How to Position Pumps and Powerheads for Better Water Circulation and Happy Corals
The amazing reef aquarium of Bradley J. Syphus
Water circulation is important for keeping fish, corals, and even live rock healthy and thriving. In saltwater aquariums, we rely upon return pumps and powerheads to provide the flow we need. The main purpose of a return pump is to move water through your filtration while a powerhead is focused on internal water flow or moving water only inside your display. The ocean is a naturally turbulent environment and we know that both fish and corals have evolved to thrive in high flow environments. Naturally, we need to recreate similar high-flow conditions in our aquariums.
Powerheads are simply submersible water pumps designed specifically for producing internal water flow in saltwater aquariums. There are multiple types of powerheads a hobbyist can choose from and each type of powerhead produces a different flow pattern. The placement of those powerheads is going to be heavily determined by that flow pattern.
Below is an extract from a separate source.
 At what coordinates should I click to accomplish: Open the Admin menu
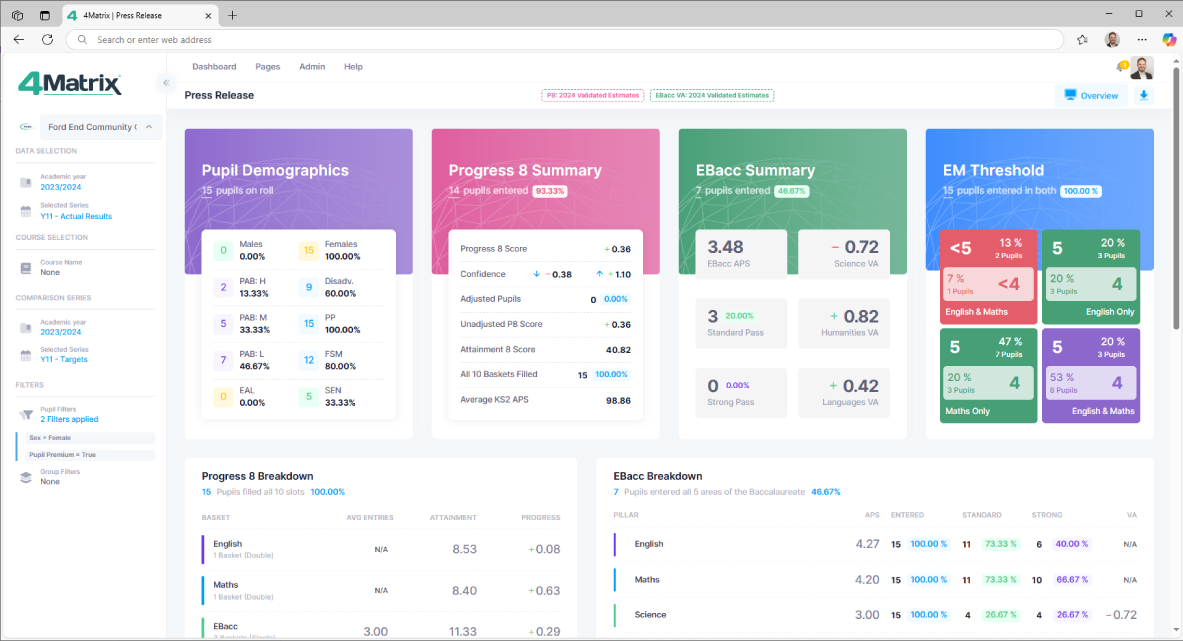pyautogui.click(x=312, y=67)
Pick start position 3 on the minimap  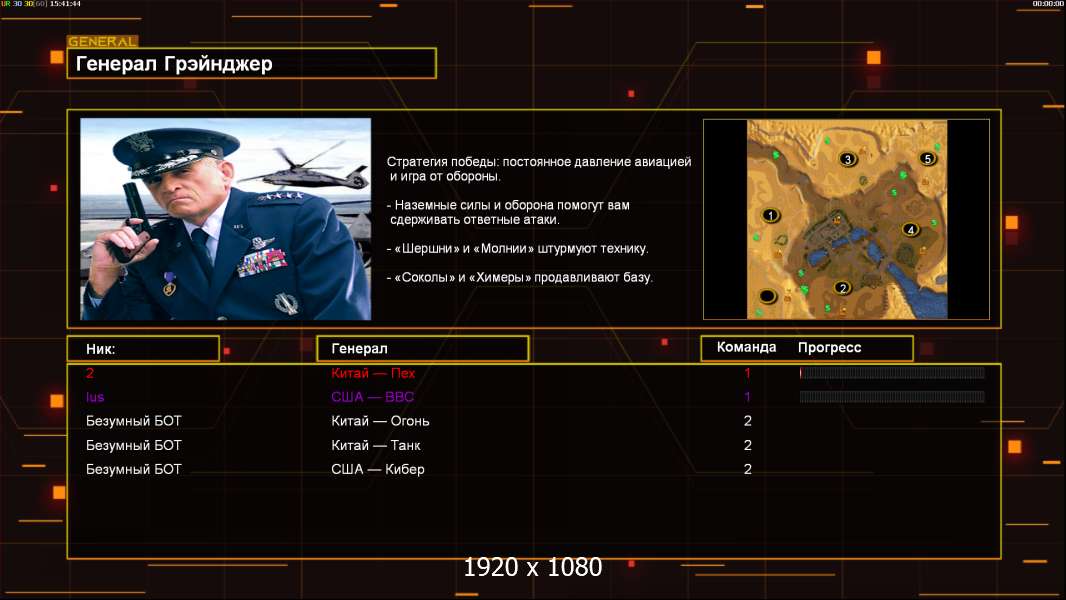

The most widely used style of powerhead produces wide, voluminous water flow. Best used to create random currents and recreate natural ocean water movement. Produces a wide stream of turbulent flow. EcoTech Marine Vortech, Tunze Turbelle Stream and Sicce Xstream pumps are some of the most popular external propeller-type powerheads.
A unique powerhead that produces flat, laminar-style water flow. Will push water long distances and creates a "Gyre" or circular water flow pattern in your aquarium. Maxspect Gyre, IceCap Gyre, and Red Sea Reef Wave are the most popular Gyre style powerheads.
The classic submersible water pump that forces water through a small round opening creating very centralized, laminar type water flow. Best for pushing water long distances. The NEWA and Maxi-Jet pumps are examples of classic Jet-Stream style powerheads.
Reasons To Increase Water Flow
There are a number of reasons you want to increase water flow inside your saltwater aquarium. First and foremost, the fish and coral require that water flow to thrive. These animals have evolved in the ocean and our job as hobbyists is to recreate that natural environment as best we can.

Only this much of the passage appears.